In contrast, a rheometer with rotational and oscillational capability is a versatile R&D problem solving instrument to perform an array of assays with relatively a small volume (typically100uL to 1mL/assay) to probe a broad range of rheological responses to applied forces and conditions such as stress, strain, shear, temperature, amplitude, frequency, tribology (friction), vertical compression/pull-away and surface tension. These properties include, but are not limited to viscosity, viscoelasticity, shear-thinning/thickening, flow such as pumpability, spreadability, suspension stability, texture/sensory, thixotropy, structural characterization, stringiness, stickiness, adhesion/cohesion, and physical and thermal stability.

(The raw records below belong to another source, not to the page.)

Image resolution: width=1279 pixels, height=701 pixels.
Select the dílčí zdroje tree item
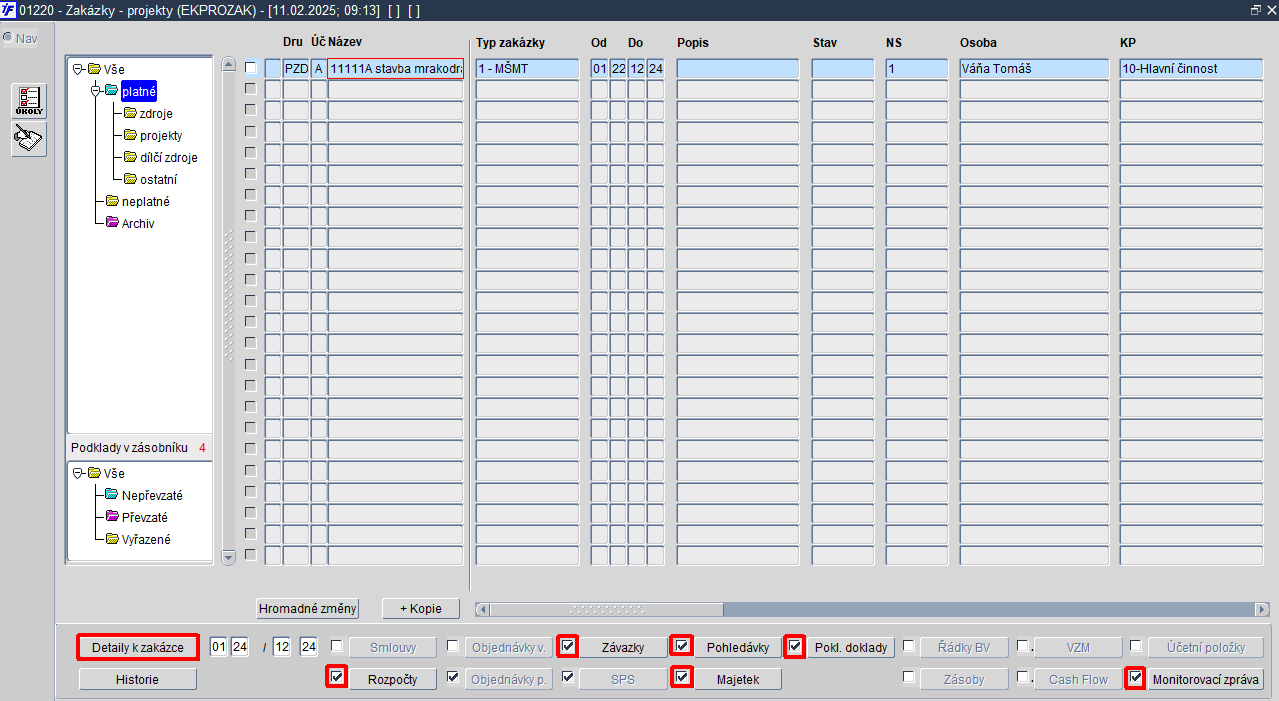168,157
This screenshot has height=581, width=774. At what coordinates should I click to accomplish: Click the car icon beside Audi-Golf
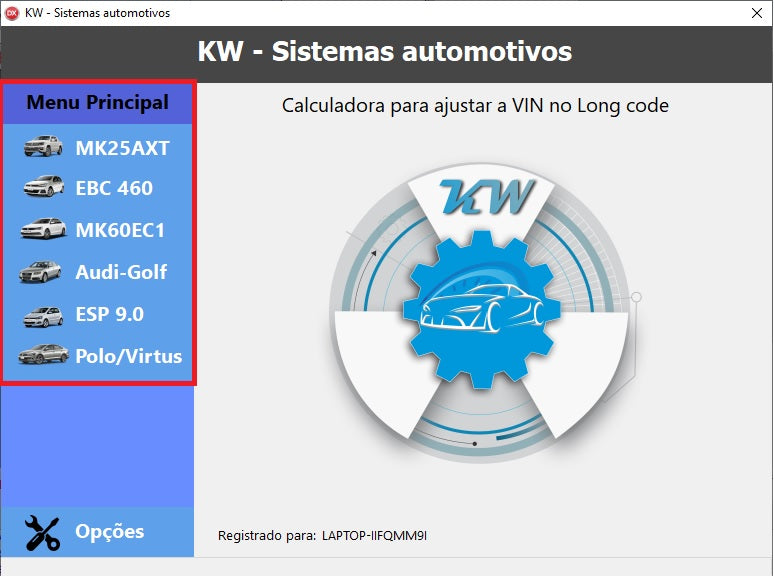43,271
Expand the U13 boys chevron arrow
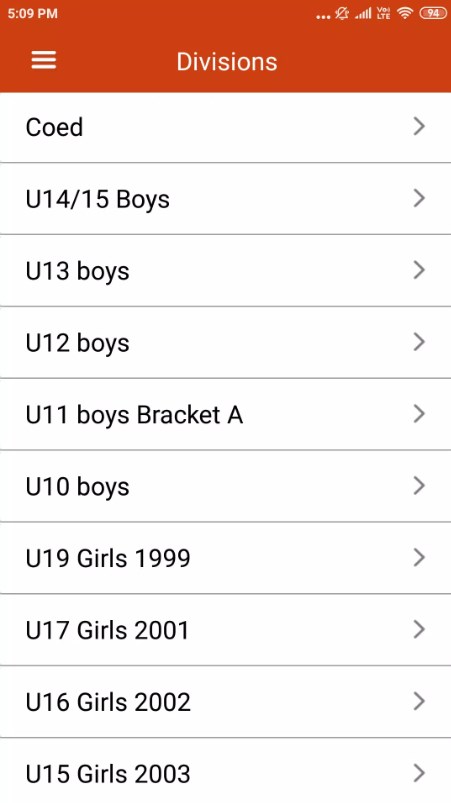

The above tabs describe in more detail just some of the primary rheology measurements and their applications that RTS offers to help you better understand your product properties. RTS is highly streamlined regarding client interactions (i.e. no bureaucracy), is very flexible and often performs investigative one-off analyses with rapid turn-around that includes a detailed report and follow-up discussions to meet your particular rheological needs. Assays are performed with the very capable and flexible Kinexus Pro rheometer.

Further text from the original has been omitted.